AI is a big side order
Staying with the company’s calorie-counting analogy, we can certainly expect AI to add a lot of extra data to the consumption pile. A 2019 study by the Massachusetts Institute of Technology (MIT) concluded that training neural networks produce as much carbon dioxide as five combustion engine cars over their entire life cycle. A 2021 study by Google and the University of Berkeley proposed that training GPT-3, the AI model behind the original version of ChatGPT, consumed 1287 gigawatt hours and thus emitted 502 tons of carbon dioxide. That would be equivalent to the electricity consumption of 120 American households in one year.
“We barely manage our digital footprint,” insists Molyneux. “Companies are often sitting on a huge mountain of ‘dark’ data and they no longer need a lot of it, but they still don’t delete it. This is often due to the lack of classification of data. Companies often don’t even know what data is still on their servers. The notion of a data diet describes an attitude change that organizations can adopt to reduce the overall volume of data that they look to store. This change sees enterprises take a more proactive approach to the way they index, classify and amass data across the data management lifecyle. It also means taking positive steps to consolidate an organization’s data store workloads onto a single common platform.”
Although there’s no Atkins Diet methodology on offer here, the Cohesity team do point to some proven practices that they say can lighten the data diet that enterprise organizations feed on, on a daily, weekly and indeed annual basis.
Atkins for data?
The aforementioned process of indexing data as accurately as possible via a data management platform can help companies single out data streams that have become obsolete, redundant, orphaned or just out-of-date. In line with this activity, using de-duplication tools applied at a data platform level can help reduce data storage loads by a surprisingly large amount i.e. depending on the ‘type’ of data in question, by as much as 97 percent, although that figure may be open to debate.
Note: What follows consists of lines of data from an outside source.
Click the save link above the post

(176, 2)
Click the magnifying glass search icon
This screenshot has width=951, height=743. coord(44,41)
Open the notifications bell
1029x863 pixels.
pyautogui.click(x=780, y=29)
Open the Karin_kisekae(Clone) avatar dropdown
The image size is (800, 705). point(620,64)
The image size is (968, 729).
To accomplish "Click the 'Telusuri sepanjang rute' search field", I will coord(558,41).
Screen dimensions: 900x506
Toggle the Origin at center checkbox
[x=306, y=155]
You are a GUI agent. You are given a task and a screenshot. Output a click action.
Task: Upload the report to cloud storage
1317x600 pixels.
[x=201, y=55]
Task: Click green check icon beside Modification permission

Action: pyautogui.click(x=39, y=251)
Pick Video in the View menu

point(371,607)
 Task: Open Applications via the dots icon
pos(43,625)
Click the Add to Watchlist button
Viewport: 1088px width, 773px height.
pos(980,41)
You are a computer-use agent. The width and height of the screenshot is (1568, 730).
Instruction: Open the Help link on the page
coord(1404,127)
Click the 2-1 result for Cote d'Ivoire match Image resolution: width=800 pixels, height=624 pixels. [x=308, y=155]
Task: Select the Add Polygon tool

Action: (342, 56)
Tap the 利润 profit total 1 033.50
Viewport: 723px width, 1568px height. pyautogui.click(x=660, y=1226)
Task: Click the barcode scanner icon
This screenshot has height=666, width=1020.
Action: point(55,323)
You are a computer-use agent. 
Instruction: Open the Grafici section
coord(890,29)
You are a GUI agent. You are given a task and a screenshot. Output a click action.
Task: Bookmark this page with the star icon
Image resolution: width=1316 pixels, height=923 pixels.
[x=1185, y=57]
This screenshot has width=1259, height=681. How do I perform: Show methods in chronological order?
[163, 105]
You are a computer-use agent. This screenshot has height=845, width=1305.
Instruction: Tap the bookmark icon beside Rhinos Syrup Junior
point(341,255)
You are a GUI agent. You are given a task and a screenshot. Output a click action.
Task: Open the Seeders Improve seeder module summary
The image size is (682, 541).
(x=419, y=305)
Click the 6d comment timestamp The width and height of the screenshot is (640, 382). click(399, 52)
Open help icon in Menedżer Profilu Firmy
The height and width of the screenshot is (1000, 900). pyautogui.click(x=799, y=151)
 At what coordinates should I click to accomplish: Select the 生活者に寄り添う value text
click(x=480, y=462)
“There’s a key efficiency opportunity here for organizations to grasp in all industries. By cleaning up an organization’s data store, the business gets a win that spans four major ‘food’ groups. This approach can be said to a) reduce an organization’s carbon footprint by virtue of the use of a more accurate level of cloud resources b) reduce the risk of litigation related to outdated Personally Identifiable Information (PII) residing on the company data layer and c) ensure that the firm’s approach to AI is founded on a base of the leanest and most accurate information resources spanning the organization itself and d) it probably helps the IT team lose weight as they become more nimble and less encumbered by late night data builds fuelled on takeaway pizza,” concluded Cohesity’s Molyneux.
The data diet might be a cute idea designed to simply get us thinking about information rationalization and management in new ways and yes, it’s a concept proposed by a data protection and data recovery vendor, so that that with a pinch of salt. Come to think of it, don’t take it with extra salt, your sodium intake is already high enough and we do need to be more careful with our plate of data.
Pass the salt-free seasoning please.